WORK TO COMPLETE ▸
Output as a JSON list of strings the entries in the stretch from the line containing "The height and" through the line containing "point(201,381)", one string per line with blank lines omitted and pictures left out.

DATASET ENTRIES ▸

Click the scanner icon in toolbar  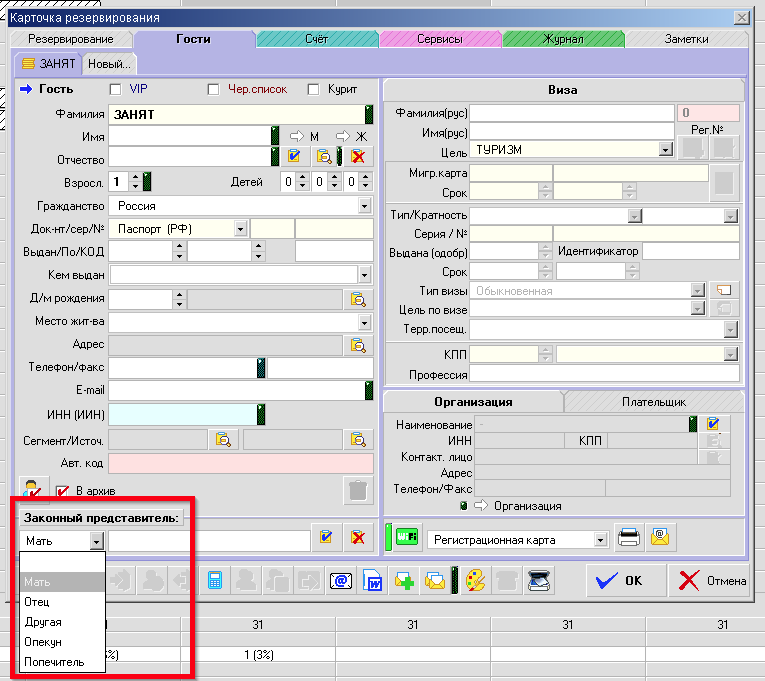click(538, 580)
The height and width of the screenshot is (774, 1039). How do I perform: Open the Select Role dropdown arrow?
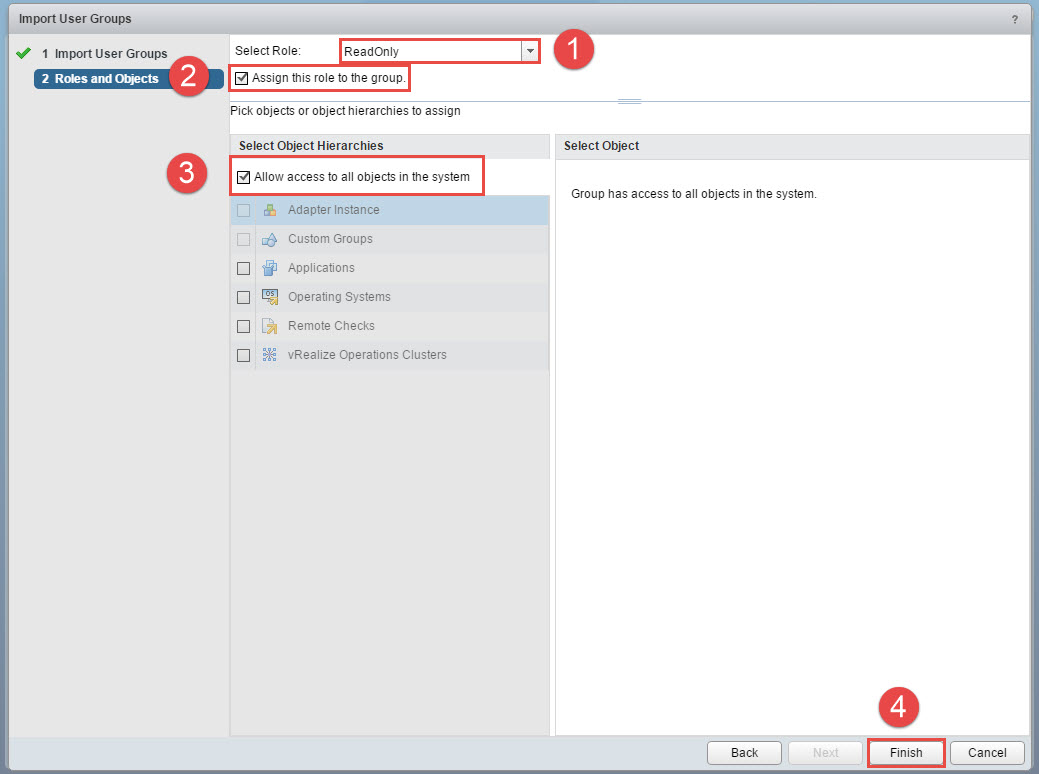tap(530, 51)
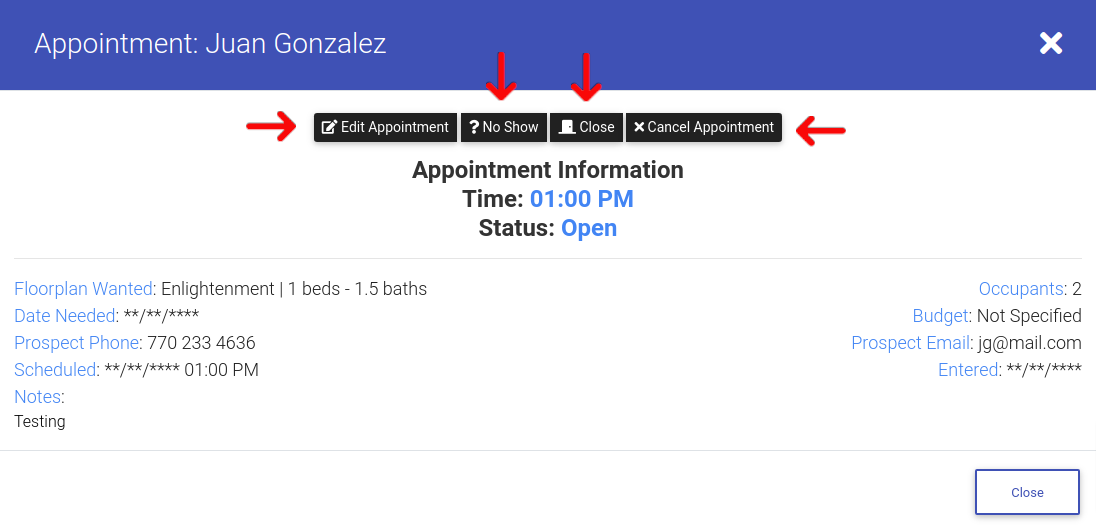Click the Occupants label

coord(1021,289)
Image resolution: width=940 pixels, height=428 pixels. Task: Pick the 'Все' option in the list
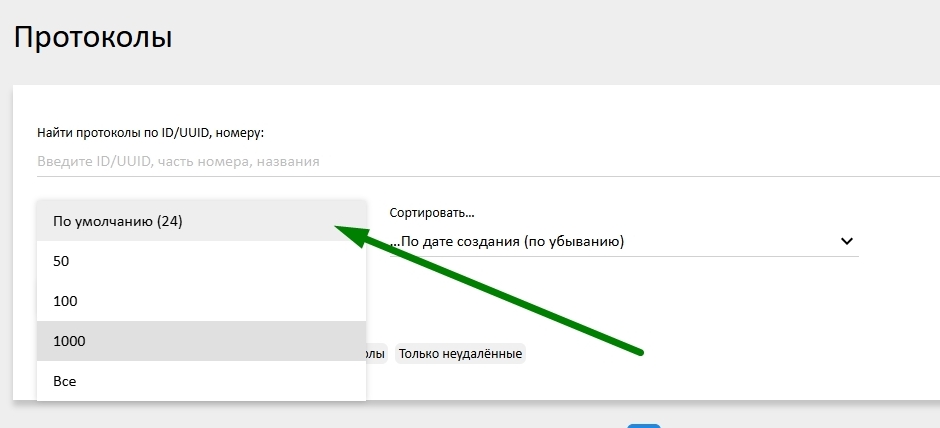point(201,381)
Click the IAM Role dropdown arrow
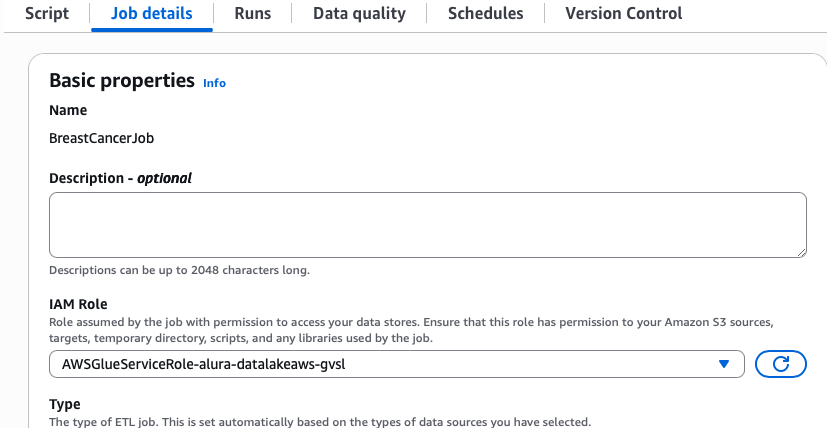Screen dimensions: 827x428 [724, 364]
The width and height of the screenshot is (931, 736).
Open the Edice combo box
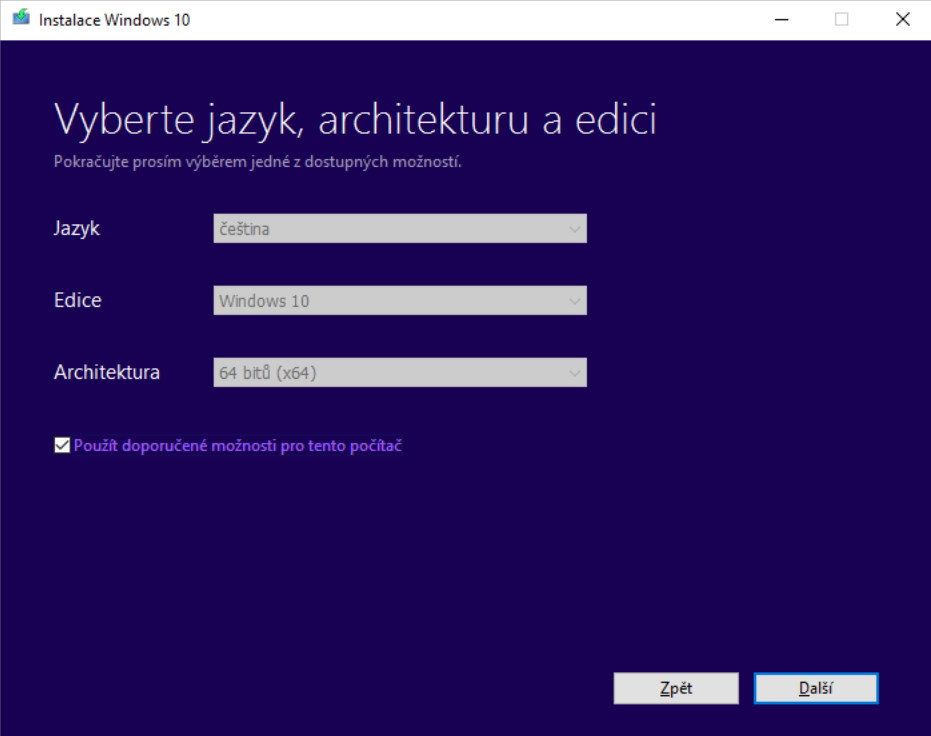(400, 300)
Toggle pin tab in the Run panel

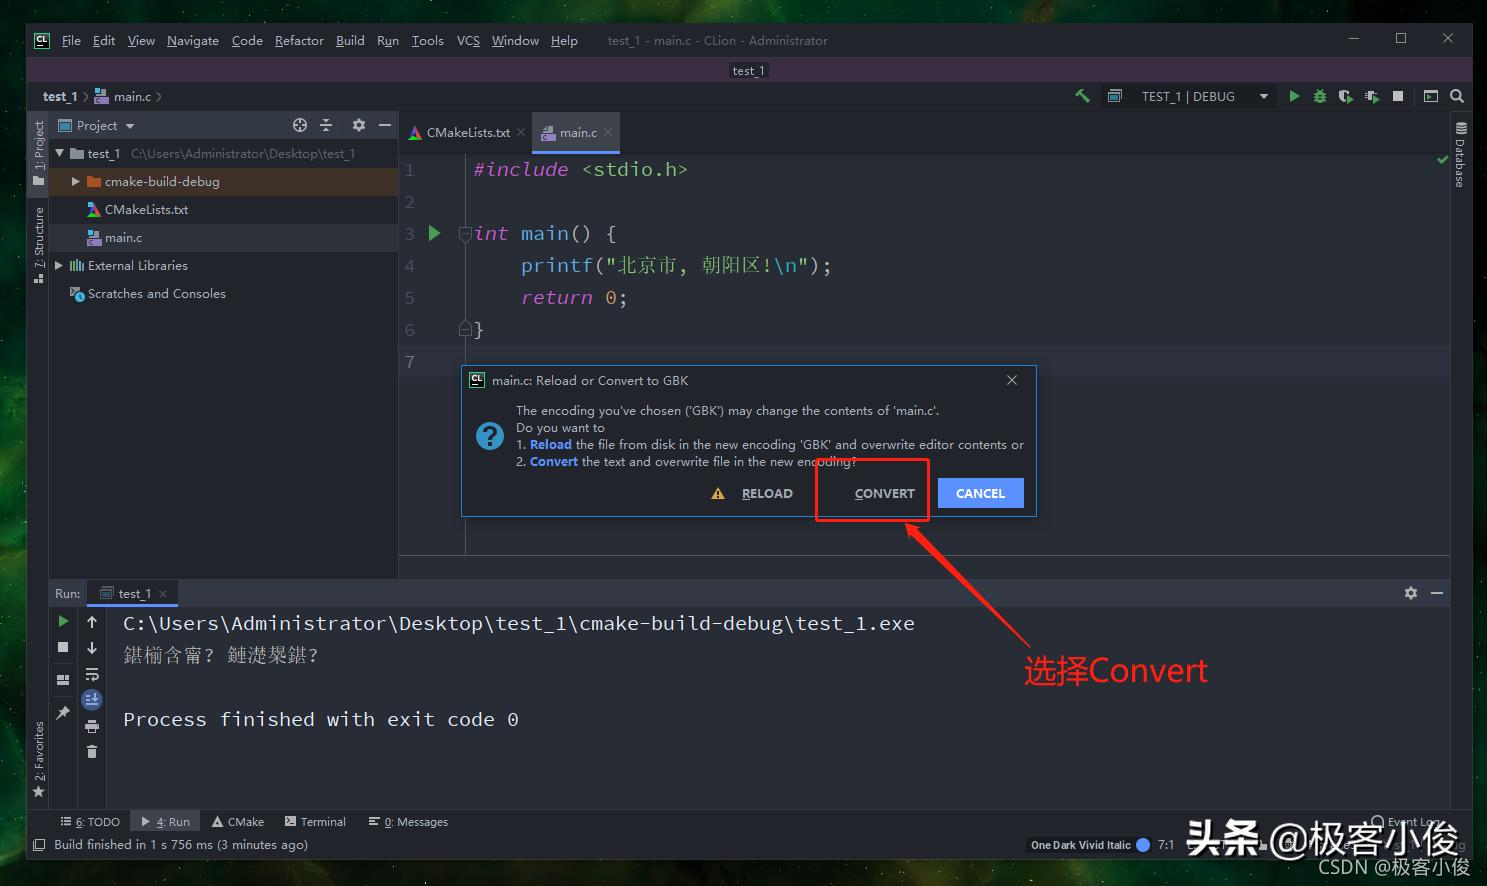(x=63, y=712)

COMPLETED EXERCISE ▸
[
  "The height and width of the screenshot is (774, 1039). How do I perform: Open the Select Role dropdown arrow?",
  "tap(530, 51)",
  "Click the Occupants label",
  "coord(1021,289)",
  "Image resolution: width=940 pixels, height=428 pixels. Task: Pick the 'Все' option in the list",
  "point(201,381)"
]